**WHAT THE EXERCISE ASKS**.
Restate the entries below verbatim.
[SOURCE RECORDS]
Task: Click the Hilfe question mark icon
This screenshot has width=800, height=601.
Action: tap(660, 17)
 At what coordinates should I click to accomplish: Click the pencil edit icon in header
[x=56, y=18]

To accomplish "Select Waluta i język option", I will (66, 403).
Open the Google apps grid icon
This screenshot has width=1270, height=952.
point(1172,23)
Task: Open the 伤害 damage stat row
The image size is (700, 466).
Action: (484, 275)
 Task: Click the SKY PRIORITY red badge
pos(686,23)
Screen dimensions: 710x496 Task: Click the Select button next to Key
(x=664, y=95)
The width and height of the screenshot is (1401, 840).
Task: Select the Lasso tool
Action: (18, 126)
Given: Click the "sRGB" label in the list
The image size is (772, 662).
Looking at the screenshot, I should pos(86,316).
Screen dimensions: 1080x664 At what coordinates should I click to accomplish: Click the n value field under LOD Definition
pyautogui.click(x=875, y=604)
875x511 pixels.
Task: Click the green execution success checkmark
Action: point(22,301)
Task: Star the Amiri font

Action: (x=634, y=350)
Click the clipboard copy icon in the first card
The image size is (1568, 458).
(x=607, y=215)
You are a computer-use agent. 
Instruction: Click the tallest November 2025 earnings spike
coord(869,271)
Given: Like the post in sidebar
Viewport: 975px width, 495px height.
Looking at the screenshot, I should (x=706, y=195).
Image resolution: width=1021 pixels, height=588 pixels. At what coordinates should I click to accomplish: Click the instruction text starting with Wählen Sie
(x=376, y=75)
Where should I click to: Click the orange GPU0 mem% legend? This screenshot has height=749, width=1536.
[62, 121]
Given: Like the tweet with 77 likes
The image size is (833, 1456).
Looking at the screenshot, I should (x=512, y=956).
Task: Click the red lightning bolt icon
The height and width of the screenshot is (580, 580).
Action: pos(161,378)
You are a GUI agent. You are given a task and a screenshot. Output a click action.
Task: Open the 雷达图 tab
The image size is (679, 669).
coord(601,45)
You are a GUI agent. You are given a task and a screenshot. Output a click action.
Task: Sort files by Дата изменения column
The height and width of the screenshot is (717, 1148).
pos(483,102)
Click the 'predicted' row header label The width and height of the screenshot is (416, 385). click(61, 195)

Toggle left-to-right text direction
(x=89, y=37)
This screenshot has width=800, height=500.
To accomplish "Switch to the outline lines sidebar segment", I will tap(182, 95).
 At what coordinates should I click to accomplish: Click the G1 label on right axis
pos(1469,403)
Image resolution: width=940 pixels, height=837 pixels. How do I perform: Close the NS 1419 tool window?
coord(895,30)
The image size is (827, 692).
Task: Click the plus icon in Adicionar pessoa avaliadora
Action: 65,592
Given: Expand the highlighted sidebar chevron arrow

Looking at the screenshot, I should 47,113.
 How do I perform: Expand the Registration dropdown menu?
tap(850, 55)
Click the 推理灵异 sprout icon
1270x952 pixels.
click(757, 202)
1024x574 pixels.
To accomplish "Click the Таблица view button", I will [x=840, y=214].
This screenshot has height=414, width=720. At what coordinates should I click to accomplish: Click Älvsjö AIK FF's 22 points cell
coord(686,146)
[/SOURCE RECORDS]
**REPLY**.
Task: Click the Hilfe question mark icon
This screenshot has width=800, height=601.
Action: tap(660, 17)
 At what coordinates should I click to accomplish: Click the pencil edit icon in header
[x=56, y=18]

To accomplish "Select Waluta i język option", I will (66, 403).
Open the Google apps grid icon
This screenshot has width=1270, height=952.
point(1172,23)
Task: Open the 伤害 damage stat row
The image size is (700, 466).
Action: (484, 275)
 Task: Click the SKY PRIORITY red badge
pos(686,23)
Screen dimensions: 710x496 Task: Click the Select button next to Key
(x=664, y=95)
The width and height of the screenshot is (1401, 840).
Task: Select the Lasso tool
Action: (18, 126)
Given: Click the "sRGB" label in the list
The image size is (772, 662).
Looking at the screenshot, I should pos(86,316).
Screen dimensions: 1080x664 At what coordinates should I click to accomplish: Click the n value field under LOD Definition
pyautogui.click(x=875, y=604)
875x511 pixels.
Task: Click the green execution success checkmark
Action: point(22,301)
Task: Star the Amiri font

Action: (x=634, y=350)
Click the clipboard copy icon in the first card
The image size is (1568, 458).
(x=607, y=215)
You are a computer-use agent. 
Instruction: Click the tallest November 2025 earnings spike
coord(869,271)
Given: Like the post in sidebar
Viewport: 975px width, 495px height.
Looking at the screenshot, I should (x=706, y=195).
Image resolution: width=1021 pixels, height=588 pixels. At what coordinates should I click to accomplish: Click the instruction text starting with Wählen Sie
(x=376, y=75)
Where should I click to: Click the orange GPU0 mem% legend? This screenshot has height=749, width=1536.
[62, 121]
Given: Like the tweet with 77 likes
The image size is (833, 1456).
Looking at the screenshot, I should (x=512, y=956).
Task: Click the red lightning bolt icon
The height and width of the screenshot is (580, 580).
Action: pos(161,378)
You are a GUI agent. You are given a task and a screenshot. Output a click action.
Task: Open the 雷达图 tab
The image size is (679, 669).
coord(601,45)
You are a GUI agent. You are given a task and a screenshot. Output a click action.
Task: Sort files by Дата изменения column
The height and width of the screenshot is (717, 1148).
pos(483,102)
Click the 'predicted' row header label The width and height of the screenshot is (416, 385). click(61, 195)

Toggle left-to-right text direction
(x=89, y=37)
This screenshot has width=800, height=500.
To accomplish "Switch to the outline lines sidebar segment", I will tap(182, 95).
 At what coordinates should I click to accomplish: Click the G1 label on right axis
pos(1469,403)
Image resolution: width=940 pixels, height=837 pixels. How do I perform: Close the NS 1419 tool window?
coord(895,30)
The image size is (827, 692).
Task: Click the plus icon in Adicionar pessoa avaliadora
Action: 65,592
Given: Expand the highlighted sidebar chevron arrow

Looking at the screenshot, I should 47,113.
 How do I perform: Expand the Registration dropdown menu?
tap(850, 55)
Click the 推理灵异 sprout icon
1270x952 pixels.
click(757, 202)
1024x574 pixels.
To accomplish "Click the Таблица view button", I will [x=840, y=214].
This screenshot has height=414, width=720. At what coordinates should I click to accomplish: Click Älvsjö AIK FF's 22 points cell
coord(686,146)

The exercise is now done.